В любом случае самое худшее уже позади. Мэт надеялся, что выбраться из города было самым сложным. С тех пор он ни разу не слышал грохота костей. Кости всегда были дурным знаком. Он запутал свои следы, как мог, и теперь был уверен, что понадобится кто-то столь же удачливый, чтобы отделить золото от шелухи. Взыскующие учуяли след Эгинин в ту ночь, и теперь она, скорее всего, была в розыске еще и за похищение дамани, хотя, по здравом рассуждении, она должна была после этого мчаться прочь с такой скоростью, на какую только были способны ее лошади, и к настоящему моменту быть уже на расстоянии многих лиг от Эбу Дар, а не сидеть вблизи от городской стены. Ничто, кроме совпадения во времени, не связывало ее с Туон. Или с Мэтом, и это существенно. У Тайлин, разумеется, имелись и другие обвинения против него – ни одна женщина не простит мужчину, связавшего ее и засунувшего под кровать, даже если она сама это предложила, – однако, если ему повезет, он останется вне подозрений и в отношении всего остального, произошедшего той ночью. Если ему повезет, никто, кроме Тайлин, вообще не вспомнит о нем. Связать королеву, как поросенка на рынке, при обычных обстоятельствах этого достаточно, чтобы приговорить человека к смерти; но следовало принять во внимание все детали, сопровождавшие исчезновение Дочери Девяти Лун; и то, какое отношение имел к этому Игрушка Тайлин. Мэта до сих пор раздражало, что его видели в роли нахлебника – хуже, домашнего питомца! – но в этом были и свои преимущества.
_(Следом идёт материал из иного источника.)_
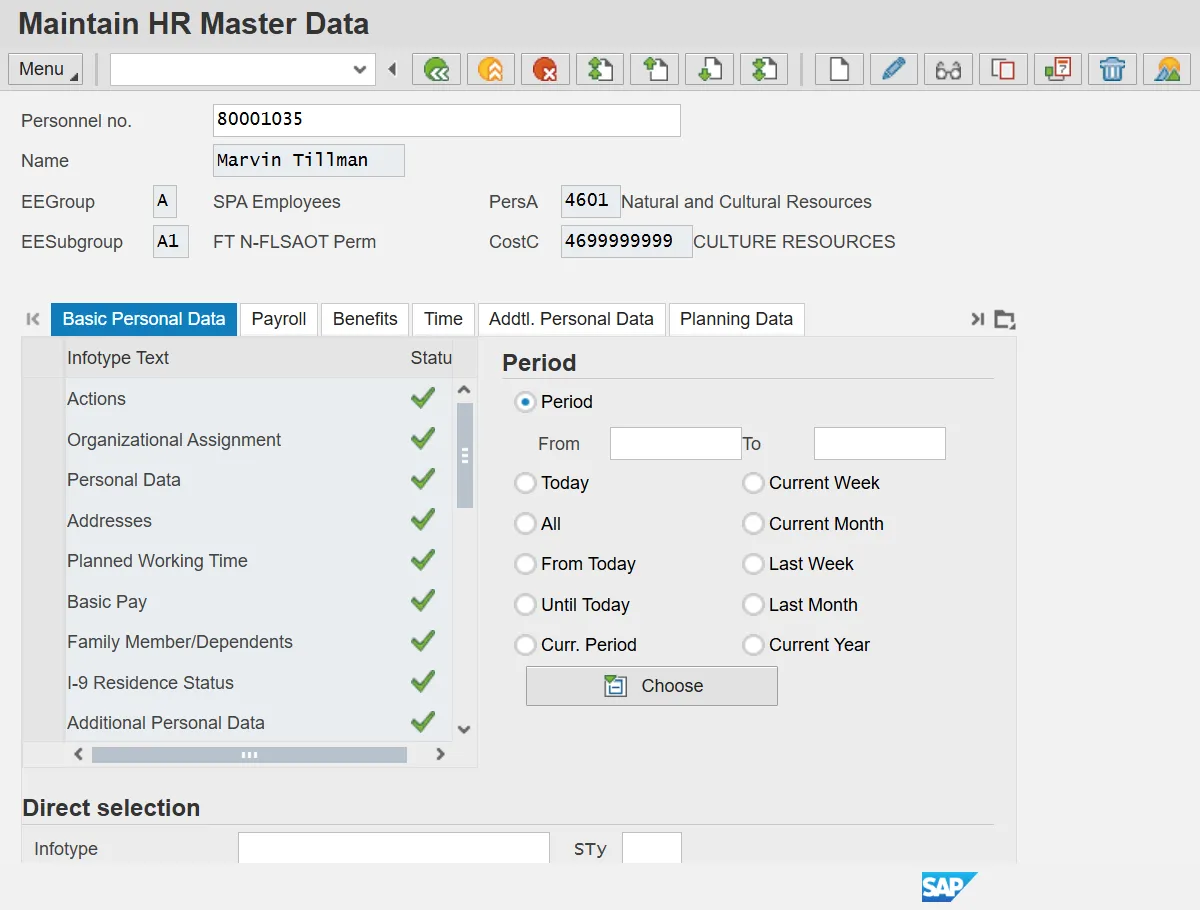
Task: Click the red Cancel toolbar icon
Action: pyautogui.click(x=545, y=69)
Он считал себя в безопасности – по крайней мере от Шончан, – однако одна деталь беспокоила его, как колючка, впившаяся в пятку. Точнее, колючек было несколько, и большинство из них произрастало из самой Туон, но эта имела особенно длинный шип. Исчезновение Туон должно было выглядеть столь же невероятным, как если бы среди бела дня вдруг пропало солнце, но тем не менее не было поднято никакой тревоги. Никакой! Не было объявлений о вознаграждении или предложений выкупа, солдаты не обыскивали с дикими глазами каждую повозку и каждый фургон в радиусе десяти миль, не носились галопом по предместьям, вынюхивая все норы и укрытия, где могла быть спрятана женщина. Те древние воспоминания давали Мэту некоторое представление о том, как выглядят поиски похищенного королевского отпрыска, однако, не считая повешенных людей и сожженных кораблей в гавани, Эбу Дар снаружи выглядел точно так же, как и за день до похищения. Эги-нин утверждала, что подобный розыск должен производиться в высшей степени секретно, так что даже многие Шончан могли до сих пор не знать, что Туон исчезла. Ее объяснение включало в себя потрясение для Империи, и дурные предзнаменования относительно Возвращения, и потерю сей'тайр, и она говорила так, словно верила каждому своему слову, но Мэт не верил ей ни на грош. Шон-чан, конечно, странный народ, но никто не может быть настолько странным. От молчания Эбу Дар у него начинало покалывать кожу. Он чувствовал, что в этом молчании скрывается западня. Когда они добрались до Великого Северного тракта, он был рад, что город скрылся за низкими холмами.